Habe mal eine Frage. Meine Tabelle soll so wie die in der anhängenden word-datei aussehen. Probier schon die ganze Zeit rum. Mein Problem: Habe feste Spaltenabstände gewählt über die Parboxbreite. Sobald ich aber den \multicolumn-Befehl einfüge für die Verbindung von zwei Zellen, scheint er den übergeordneten paxboxbefehl zu ignorieren und fügt keinen automatischen Umbruch ein, wenn das Wort zu lang ist. Auch mit der Silbentrennung \- passiert nichts.
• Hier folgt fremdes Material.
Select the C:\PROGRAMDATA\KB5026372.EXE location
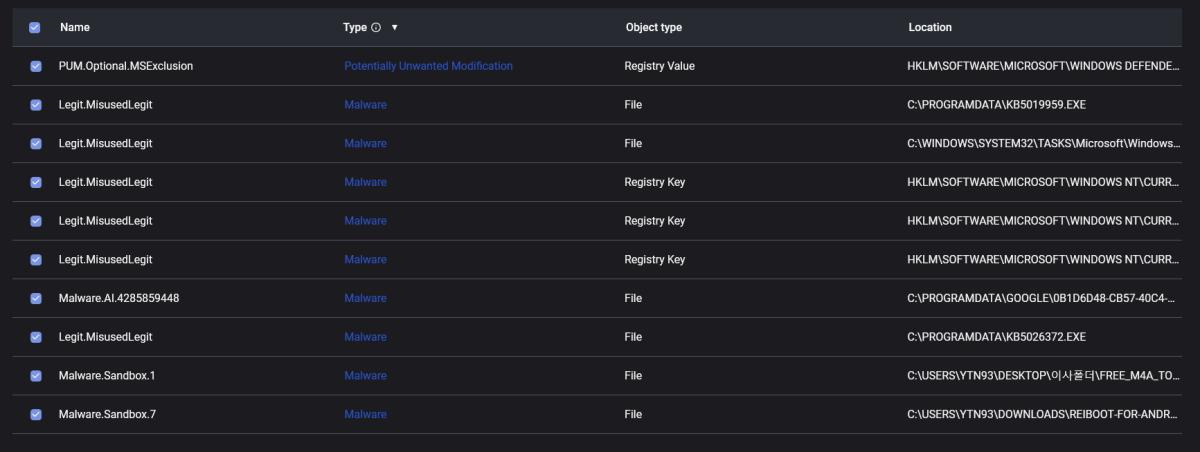The image size is (1200, 452). 996,337
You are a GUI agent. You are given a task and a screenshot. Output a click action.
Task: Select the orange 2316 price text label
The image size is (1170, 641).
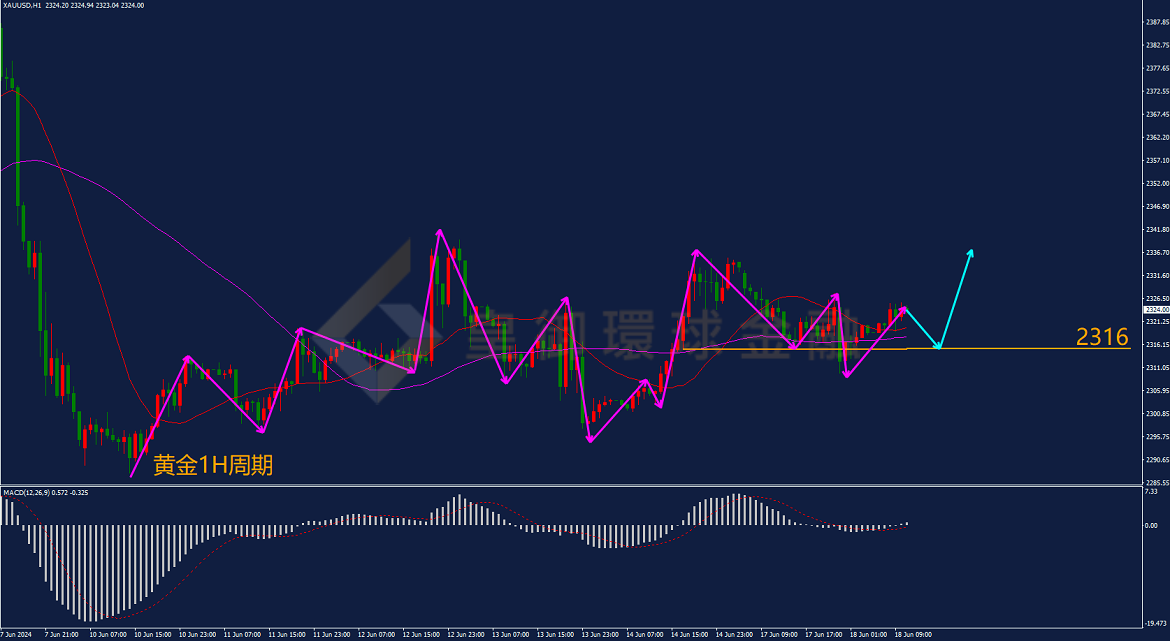click(1102, 337)
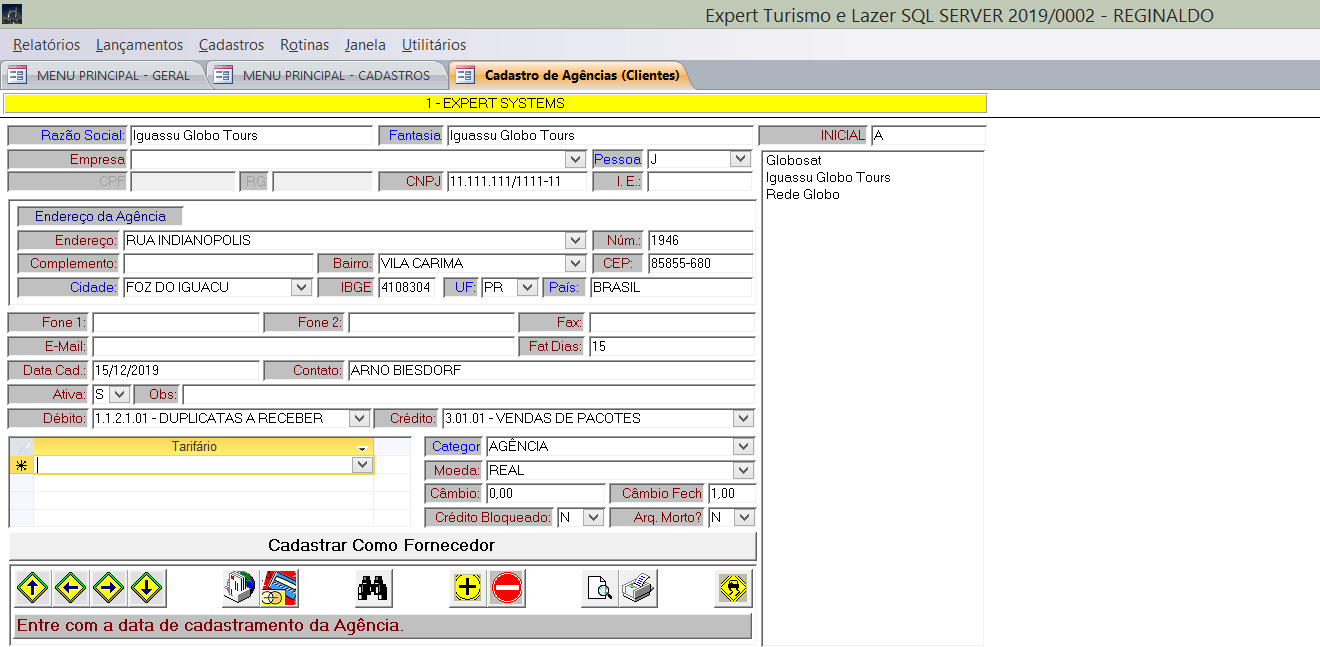This screenshot has height=647, width=1320.
Task: Open print preview with magnifier page icon
Action: (x=600, y=589)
Hat eine dafür ne Lösung?...bzw. einen anderen besseren Tabellenaufbau?


Hier mal meine Variante:
\begin{table}[hb]
	\centering
		\begin{tabular}[t]{|p{2,3cm}|p{0,8cm}||p{0,7cm}|p{0,7cm}|p{0,7cm}|p{0,7cm}|p{0,7cm}|p{0,7cm}|p{0,7cm}|p{0,7cm}|p{0,7cm}|p{0,7cm}|} 
		\hline
		Beurteilungs-kriterium & Ge-wicht g & \multicolumn{2}{c|}{\centering{Nadel\-rollen}} & \multicolumn{2}{c|}{Nadeln} & \multicolumn{2}{c|}{Förder-schnecken} & \multicolumn{2}{c|}{Schub-traktoren} & \multicolumn{2}{c|}{Gummi-walzen} \\\cline{3-12}
		& &EP&GP&EP&GP&EP&GP&EP&GP&EP&GP \\
		\hline
		\hline
		Funktions-sicherheit  & \multicolumn{1}{c||}{8} & c & d & e&f&g&h&i&j&k&l\\
		\hline
		Konstruktiver Aufwand  & \multicolumn{1}{c||}{4} & c & d & e&f&g&h&i&j&k&l\\
		\hline
		ES- Länge  & \multicolumn{1}{c||}{6} & c & d & e&f&g&h&i&j&k&l\\
		\hline
		Hygiene  & \multicolumn{1}{c||}{2} & c & d & e&f&g&h&i&j&k&l\\
		\hline
		\hline
		Summe  &  & c & d & e&f&g&h&i&j&k&l\\
		\hline
		\end{tabular}
	\caption{Technische Bewertung der Produktzuführungsvarianten nach VDI-2222}
	\label{Tab:Bewertungstabelle}
 \end{table}


----------